- [What you should do] Copy the data verbatim and leave out every picture.

- [Data provided]

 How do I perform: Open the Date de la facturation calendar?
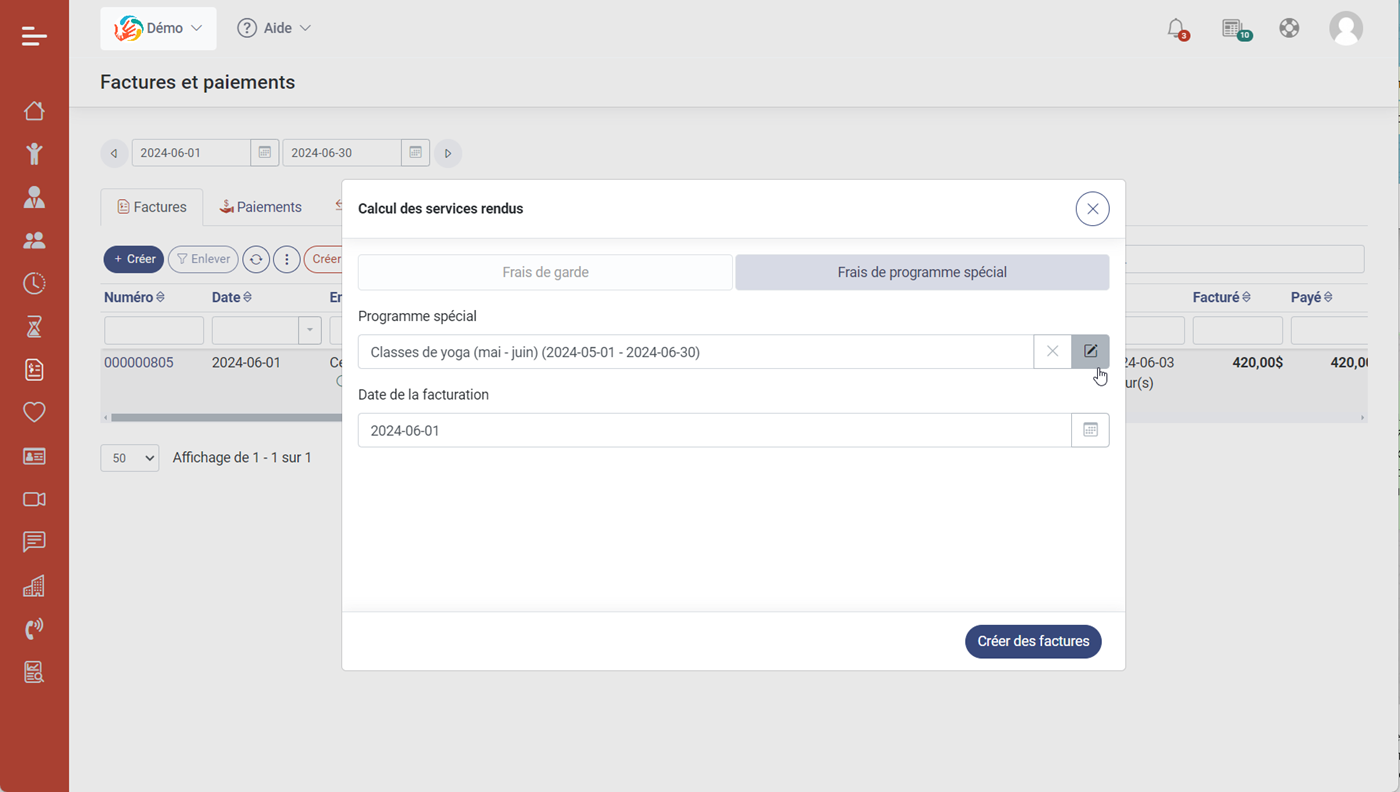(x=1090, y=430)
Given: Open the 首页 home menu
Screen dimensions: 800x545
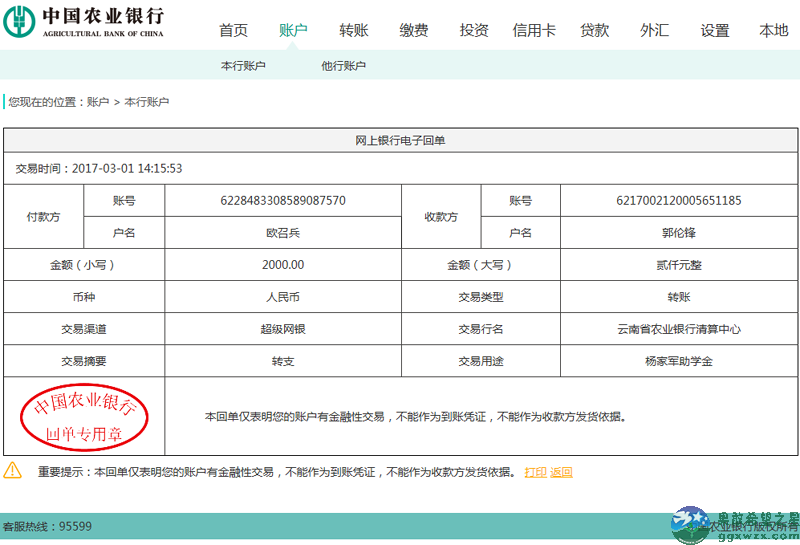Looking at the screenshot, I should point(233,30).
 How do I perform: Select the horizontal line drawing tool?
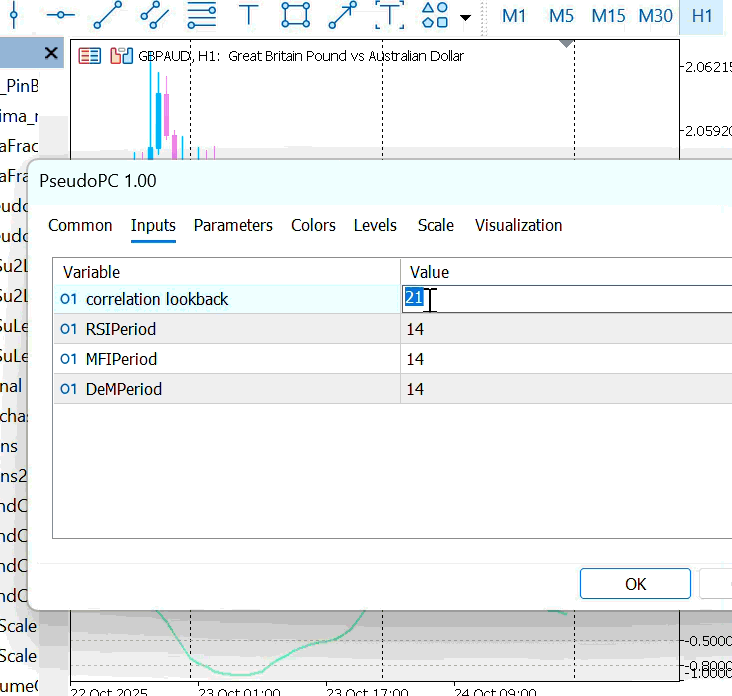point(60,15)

- [Written solution]
 How do I perform: Open the Date de la facturation calendar?
(x=1090, y=430)
Given: Open the 首页 home menu
Screen dimensions: 800x545
Looking at the screenshot, I should point(233,30).
 How do I perform: Select the horizontal line drawing tool?
point(60,15)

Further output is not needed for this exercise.